“I think there’s a new generation of filmmakers in Australia,” says David Michod, whose debut feature Animal Kingdom is the second thriller from Down Under to play on Canadian screens this summer, following Nash Edgerton’s tricky The Square. “It’s a reaction against the films that immediately proceeded our own.”
Michod speaks specifically of a cycle of “small, intimate, social-realist films,” which he adds “didn’t travel very well. I think that this new wave of Australian filmmakers is interested in moving in a different direction, and in embracing genre.”

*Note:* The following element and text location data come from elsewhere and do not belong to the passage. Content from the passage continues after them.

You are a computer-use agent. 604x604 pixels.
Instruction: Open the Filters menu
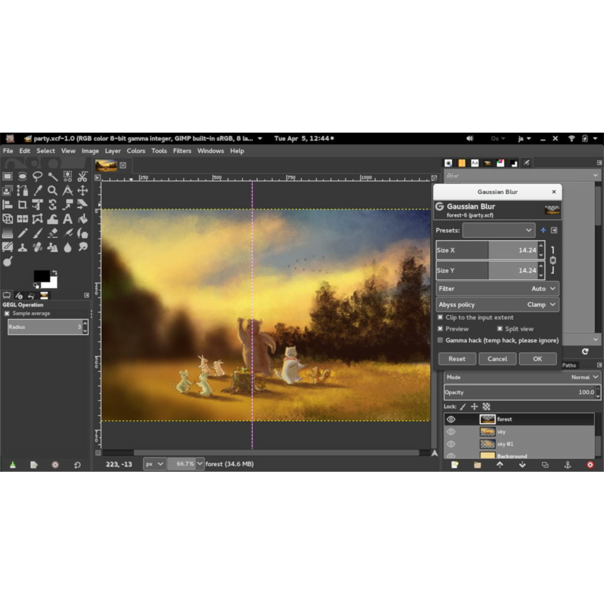pos(182,151)
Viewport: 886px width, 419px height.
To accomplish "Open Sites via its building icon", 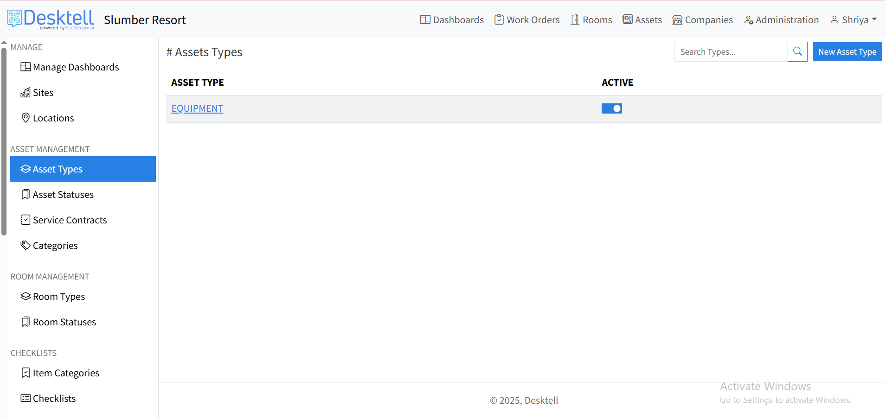I will point(26,93).
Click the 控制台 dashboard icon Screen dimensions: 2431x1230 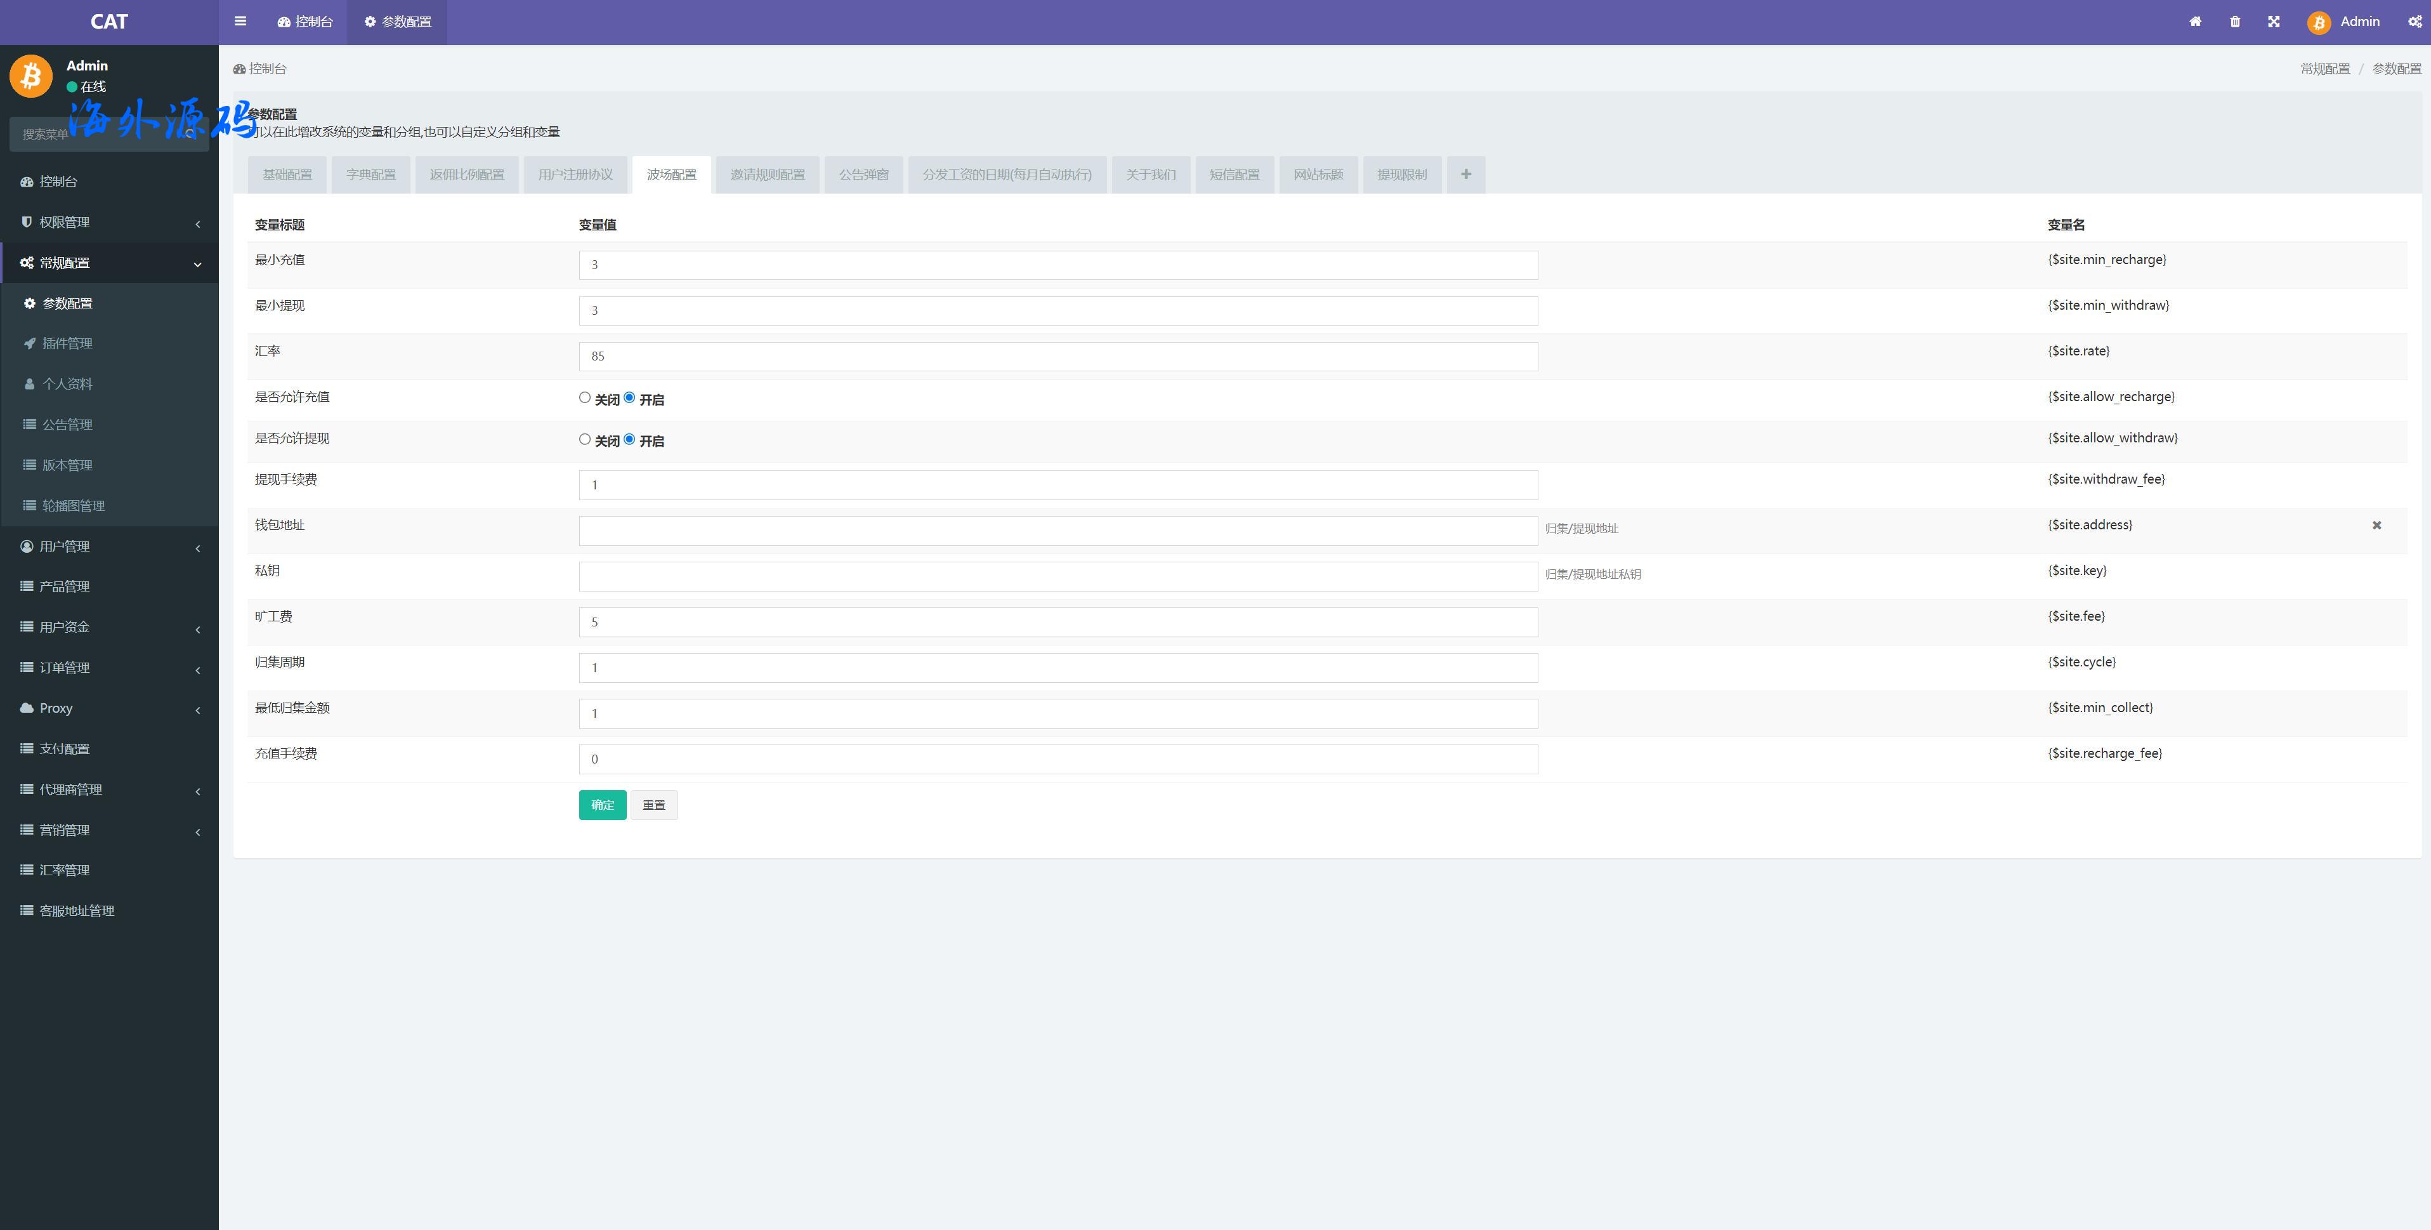[x=289, y=23]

Animal Kingdom is unapologetically a genre film: A moody crime drama about an orphaned teen (James Frechette) gradually drawn into the criminal activities of his extended family.
“I moved to Melbourne from Sydney when I was 18,” explains Michod, “and I was reading a lot about its criminal history. I was particularly engrossed in these books by a guy named Tom Noble, who used to be a police reporter in the 1980s. It was a very colourful period — the last days of these dangerous armed robbery crews, and their feud with these hardened, old-school armoured robbery cops.”
Although it’s loosely based on a true story, Animal Kingdom most strongly evokes the fictional work of American film directors like Michael Mann and James Gray. “I’ve obviously absorbed a world of influences, and they might be subliminally visible in the film,” says Michod. “But I definitely wasn’t working from anybody else’s template.”